[Stored records]

◇ ◇ ◇ ◇ ◇ ◇ ◇

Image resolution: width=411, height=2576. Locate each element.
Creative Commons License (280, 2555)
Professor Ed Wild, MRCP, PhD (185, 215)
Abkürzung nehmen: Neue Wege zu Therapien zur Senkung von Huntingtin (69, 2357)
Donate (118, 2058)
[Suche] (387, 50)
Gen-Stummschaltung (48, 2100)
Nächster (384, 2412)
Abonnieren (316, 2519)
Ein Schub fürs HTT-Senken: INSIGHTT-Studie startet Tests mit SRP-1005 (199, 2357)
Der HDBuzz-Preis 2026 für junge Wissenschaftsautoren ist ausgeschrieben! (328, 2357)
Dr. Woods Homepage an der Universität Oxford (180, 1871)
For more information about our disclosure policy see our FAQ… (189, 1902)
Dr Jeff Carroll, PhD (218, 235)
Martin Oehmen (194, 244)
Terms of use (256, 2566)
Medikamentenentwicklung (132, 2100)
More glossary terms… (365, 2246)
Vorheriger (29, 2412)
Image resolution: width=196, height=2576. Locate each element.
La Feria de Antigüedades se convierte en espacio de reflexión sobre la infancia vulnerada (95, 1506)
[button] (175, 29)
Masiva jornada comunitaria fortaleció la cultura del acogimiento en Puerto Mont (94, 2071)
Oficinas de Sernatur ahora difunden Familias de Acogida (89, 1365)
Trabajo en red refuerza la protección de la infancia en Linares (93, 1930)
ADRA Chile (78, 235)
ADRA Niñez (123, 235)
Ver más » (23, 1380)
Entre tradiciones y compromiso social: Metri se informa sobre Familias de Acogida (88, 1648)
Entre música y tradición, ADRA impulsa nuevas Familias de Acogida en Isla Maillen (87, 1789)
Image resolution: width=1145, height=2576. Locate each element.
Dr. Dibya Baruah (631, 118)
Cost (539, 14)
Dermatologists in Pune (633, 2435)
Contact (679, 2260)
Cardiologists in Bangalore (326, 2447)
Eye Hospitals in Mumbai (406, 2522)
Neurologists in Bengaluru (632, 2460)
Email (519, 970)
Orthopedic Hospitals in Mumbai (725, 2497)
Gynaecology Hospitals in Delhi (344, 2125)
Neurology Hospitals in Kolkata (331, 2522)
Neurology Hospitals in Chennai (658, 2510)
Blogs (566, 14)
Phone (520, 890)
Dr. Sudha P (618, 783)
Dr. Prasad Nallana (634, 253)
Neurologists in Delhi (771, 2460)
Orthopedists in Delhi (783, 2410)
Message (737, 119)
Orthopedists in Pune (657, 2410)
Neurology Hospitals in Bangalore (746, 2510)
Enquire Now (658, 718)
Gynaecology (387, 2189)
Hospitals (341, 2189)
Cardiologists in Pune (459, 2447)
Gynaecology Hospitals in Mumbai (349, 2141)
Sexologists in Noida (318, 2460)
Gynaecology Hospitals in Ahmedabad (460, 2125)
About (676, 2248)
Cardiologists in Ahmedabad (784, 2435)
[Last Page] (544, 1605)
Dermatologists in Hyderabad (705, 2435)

◇ ◇ ◇ ◇ ◇ ◇ ◇

Work to complete ▸ Would you copy out each record precisely as it stands?

Exercise response ▸
Image resolution: width=411, height=2576. Locate each element.
Creative Commons License (280, 2555)
Professor Ed Wild, MRCP, PhD (185, 215)
Abkürzung nehmen: Neue Wege zu Therapien zur Senkung von Huntingtin (69, 2357)
Donate (118, 2058)
[Suche] (387, 50)
Gen-Stummschaltung (48, 2100)
Nächster (384, 2412)
Abonnieren (316, 2519)
Ein Schub fürs HTT-Senken: INSIGHTT-Studie startet Tests mit SRP-1005 (199, 2357)
Der HDBuzz-Preis 2026 für junge Wissenschaftsautoren ist ausgeschrieben! (328, 2357)
Dr. Woods Homepage an der Universität Oxford (180, 1871)
For more information about our disclosure policy see our FAQ… (189, 1902)
Dr Jeff Carroll, PhD (218, 235)
Martin Oehmen (194, 244)
Terms of use (256, 2566)
Medikamentenentwicklung (132, 2100)
More glossary terms… (365, 2246)
Vorheriger (29, 2412)
Image resolution: width=196, height=2576. Locate each element.
La Feria de Antigüedades se convierte en espacio de reflexión sobre la infancia vulnerada (95, 1506)
[button] (175, 29)
Masiva jornada comunitaria fortaleció la cultura del acogimiento en Puerto Mont (94, 2071)
Oficinas de Sernatur ahora difunden Familias de Acogida (89, 1365)
Trabajo en red refuerza la protección de la infancia en Linares (93, 1930)
ADRA Chile (78, 235)
ADRA Niñez (123, 235)
Ver más » (23, 1380)
Entre tradiciones y compromiso social: Metri se informa sobre Familias de Acogida (88, 1648)
Entre música y tradición, ADRA impulsa nuevas Familias de Acogida en Isla Maillen (87, 1789)
Image resolution: width=1145, height=2576. Locate each element.
Dr. Dibya Baruah (631, 118)
Cost (539, 14)
Dermatologists in Pune (633, 2435)
Contact (679, 2260)
Cardiologists in Bangalore (326, 2447)
Eye Hospitals in Mumbai (406, 2522)
Neurologists in Bengaluru (632, 2460)
Email (519, 970)
Orthopedic Hospitals in Mumbai (725, 2497)
Gynaecology Hospitals in Delhi (344, 2125)
Neurology Hospitals in Kolkata (331, 2522)
Neurology Hospitals in Chennai (658, 2510)
Blogs (566, 14)
Phone (520, 890)
Dr. Sudha P (618, 783)
Dr. Prasad Nallana (634, 253)
Neurologists in Delhi (771, 2460)
Orthopedists in Delhi (783, 2410)
Message (737, 119)
Orthopedists in Pune (657, 2410)
Neurology Hospitals in Bangalore (746, 2510)
Enquire Now (658, 718)
Gynaecology (387, 2189)
Hospitals (341, 2189)
Cardiologists in Pune (459, 2447)
Gynaecology Hospitals in Mumbai (349, 2141)
Sexologists in Noida (318, 2460)
Gynaecology Hospitals in Ahmedabad (460, 2125)
About (676, 2248)
Cardiologists in Ahmedabad (784, 2435)
[Last Page] (544, 1605)
Dermatologists in Hyderabad (705, 2435)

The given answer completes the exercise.